**任务:** 重写下列数据中从含有“Task: Tap the heart beside god.se's reply”的行起、至含有“Looking at the screenshot, I should click(70, 457).”的行止（含首尾两行）的各行，将其中的“chain link icon”替换为“link icon”，其余内容一律保持不变。

**给定数据:**
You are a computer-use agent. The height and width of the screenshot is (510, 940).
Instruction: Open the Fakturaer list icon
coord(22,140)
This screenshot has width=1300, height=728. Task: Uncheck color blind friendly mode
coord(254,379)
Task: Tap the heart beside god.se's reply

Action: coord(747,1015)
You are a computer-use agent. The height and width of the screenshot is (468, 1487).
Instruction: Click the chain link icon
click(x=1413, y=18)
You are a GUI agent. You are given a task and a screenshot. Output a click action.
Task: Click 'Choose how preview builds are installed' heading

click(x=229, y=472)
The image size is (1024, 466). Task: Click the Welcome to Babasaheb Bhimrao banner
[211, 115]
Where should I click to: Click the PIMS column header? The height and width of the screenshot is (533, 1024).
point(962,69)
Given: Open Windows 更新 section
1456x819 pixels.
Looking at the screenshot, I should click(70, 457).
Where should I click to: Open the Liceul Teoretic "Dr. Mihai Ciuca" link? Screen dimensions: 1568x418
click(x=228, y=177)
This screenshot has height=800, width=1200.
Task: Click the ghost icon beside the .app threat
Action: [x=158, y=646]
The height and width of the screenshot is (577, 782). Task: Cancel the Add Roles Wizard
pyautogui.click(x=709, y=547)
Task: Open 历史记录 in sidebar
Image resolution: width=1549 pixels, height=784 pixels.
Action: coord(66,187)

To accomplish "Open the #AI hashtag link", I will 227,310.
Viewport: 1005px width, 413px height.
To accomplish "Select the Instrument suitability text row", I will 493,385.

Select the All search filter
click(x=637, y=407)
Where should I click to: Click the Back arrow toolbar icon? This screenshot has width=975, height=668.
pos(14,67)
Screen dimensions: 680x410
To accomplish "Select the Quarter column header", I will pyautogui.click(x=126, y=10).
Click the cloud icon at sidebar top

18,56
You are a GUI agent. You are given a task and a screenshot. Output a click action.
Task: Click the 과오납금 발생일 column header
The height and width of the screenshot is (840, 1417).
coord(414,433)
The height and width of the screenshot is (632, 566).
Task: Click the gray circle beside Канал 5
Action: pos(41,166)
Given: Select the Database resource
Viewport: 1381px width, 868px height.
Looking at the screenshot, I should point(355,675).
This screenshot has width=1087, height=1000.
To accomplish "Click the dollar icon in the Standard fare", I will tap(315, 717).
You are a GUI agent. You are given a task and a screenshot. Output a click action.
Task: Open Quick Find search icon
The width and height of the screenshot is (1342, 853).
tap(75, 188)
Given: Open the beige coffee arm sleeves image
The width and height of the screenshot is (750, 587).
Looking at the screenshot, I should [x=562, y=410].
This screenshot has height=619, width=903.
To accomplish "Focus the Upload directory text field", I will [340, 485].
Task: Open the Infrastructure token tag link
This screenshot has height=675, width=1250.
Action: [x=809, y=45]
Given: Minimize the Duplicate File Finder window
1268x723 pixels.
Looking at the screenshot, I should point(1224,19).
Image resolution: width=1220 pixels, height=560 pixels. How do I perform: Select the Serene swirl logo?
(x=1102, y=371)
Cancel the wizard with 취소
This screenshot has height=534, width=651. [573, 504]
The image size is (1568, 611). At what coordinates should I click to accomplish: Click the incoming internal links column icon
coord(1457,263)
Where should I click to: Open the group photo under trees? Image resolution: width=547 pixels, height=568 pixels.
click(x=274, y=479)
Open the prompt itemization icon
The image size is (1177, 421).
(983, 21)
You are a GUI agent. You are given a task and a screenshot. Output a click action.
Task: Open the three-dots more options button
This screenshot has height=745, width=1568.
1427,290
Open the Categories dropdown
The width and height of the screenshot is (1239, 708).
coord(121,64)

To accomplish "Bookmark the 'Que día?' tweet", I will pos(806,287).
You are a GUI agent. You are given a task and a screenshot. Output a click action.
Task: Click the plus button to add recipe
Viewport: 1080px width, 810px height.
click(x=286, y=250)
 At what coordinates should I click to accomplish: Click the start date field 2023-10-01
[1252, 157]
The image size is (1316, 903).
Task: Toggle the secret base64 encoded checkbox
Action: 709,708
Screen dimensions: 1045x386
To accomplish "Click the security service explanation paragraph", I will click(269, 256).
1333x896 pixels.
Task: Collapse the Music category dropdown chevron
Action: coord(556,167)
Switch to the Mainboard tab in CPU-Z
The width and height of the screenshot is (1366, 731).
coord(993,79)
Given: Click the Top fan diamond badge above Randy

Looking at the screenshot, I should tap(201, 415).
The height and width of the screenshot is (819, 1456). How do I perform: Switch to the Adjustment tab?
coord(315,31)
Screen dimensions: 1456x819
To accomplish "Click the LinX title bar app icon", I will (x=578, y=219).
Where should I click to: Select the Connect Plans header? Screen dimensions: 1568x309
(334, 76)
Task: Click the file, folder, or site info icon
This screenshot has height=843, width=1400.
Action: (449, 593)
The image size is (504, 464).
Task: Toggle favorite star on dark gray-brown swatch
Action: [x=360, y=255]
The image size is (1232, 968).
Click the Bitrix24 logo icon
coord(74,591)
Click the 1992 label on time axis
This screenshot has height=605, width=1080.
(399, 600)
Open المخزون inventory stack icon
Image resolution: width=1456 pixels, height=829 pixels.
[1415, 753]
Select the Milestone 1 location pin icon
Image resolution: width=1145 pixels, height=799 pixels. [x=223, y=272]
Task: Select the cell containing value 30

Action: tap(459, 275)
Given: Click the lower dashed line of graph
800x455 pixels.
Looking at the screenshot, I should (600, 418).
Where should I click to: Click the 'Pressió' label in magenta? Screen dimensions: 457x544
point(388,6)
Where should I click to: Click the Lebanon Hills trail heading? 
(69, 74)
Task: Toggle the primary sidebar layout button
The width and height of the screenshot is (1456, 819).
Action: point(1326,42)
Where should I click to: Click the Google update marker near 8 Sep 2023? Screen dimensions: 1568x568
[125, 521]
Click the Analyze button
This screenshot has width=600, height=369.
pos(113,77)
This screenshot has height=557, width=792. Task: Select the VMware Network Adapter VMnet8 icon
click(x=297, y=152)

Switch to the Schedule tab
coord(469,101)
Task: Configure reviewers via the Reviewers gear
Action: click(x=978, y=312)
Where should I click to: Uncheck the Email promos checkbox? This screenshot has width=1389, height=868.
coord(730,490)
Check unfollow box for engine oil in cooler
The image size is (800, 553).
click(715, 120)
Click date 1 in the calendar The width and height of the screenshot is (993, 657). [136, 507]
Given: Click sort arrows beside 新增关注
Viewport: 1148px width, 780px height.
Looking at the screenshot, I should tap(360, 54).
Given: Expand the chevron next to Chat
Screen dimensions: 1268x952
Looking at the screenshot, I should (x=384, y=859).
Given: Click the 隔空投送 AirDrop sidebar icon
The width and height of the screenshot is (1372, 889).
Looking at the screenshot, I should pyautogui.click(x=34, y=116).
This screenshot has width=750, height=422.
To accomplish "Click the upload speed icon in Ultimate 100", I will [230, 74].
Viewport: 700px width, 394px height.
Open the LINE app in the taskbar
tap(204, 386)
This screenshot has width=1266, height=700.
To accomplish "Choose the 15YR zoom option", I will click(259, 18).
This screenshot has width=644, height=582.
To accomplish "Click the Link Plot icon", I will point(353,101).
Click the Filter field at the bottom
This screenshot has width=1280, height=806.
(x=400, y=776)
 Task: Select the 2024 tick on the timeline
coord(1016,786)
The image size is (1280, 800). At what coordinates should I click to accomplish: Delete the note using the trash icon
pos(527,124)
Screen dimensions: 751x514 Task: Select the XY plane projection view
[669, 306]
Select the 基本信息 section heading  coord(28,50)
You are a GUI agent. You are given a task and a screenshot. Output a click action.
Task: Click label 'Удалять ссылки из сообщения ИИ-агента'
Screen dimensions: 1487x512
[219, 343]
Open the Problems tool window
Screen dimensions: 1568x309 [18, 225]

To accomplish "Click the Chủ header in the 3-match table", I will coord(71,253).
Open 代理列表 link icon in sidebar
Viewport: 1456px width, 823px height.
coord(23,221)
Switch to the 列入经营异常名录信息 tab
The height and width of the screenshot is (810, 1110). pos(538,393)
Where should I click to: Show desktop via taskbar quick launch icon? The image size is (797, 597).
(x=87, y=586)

**任务结果:**
Task: Tap the heart beside god.se's reply

Action: coord(747,1015)
You are a computer-use agent. The height and width of the screenshot is (468, 1487).
Instruction: Click the link icon
click(x=1413, y=18)
You are a GUI agent. You are given a task and a screenshot. Output a click action.
Task: Click 'Choose how preview builds are installed' heading

click(x=229, y=472)
The image size is (1024, 466). Task: Click the Welcome to Babasaheb Bhimrao banner
[211, 115]
Where should I click to: Click the PIMS column header? The height and width of the screenshot is (533, 1024).
point(962,69)
Given: Open Windows 更新 section
1456x819 pixels.
Looking at the screenshot, I should click(70, 457).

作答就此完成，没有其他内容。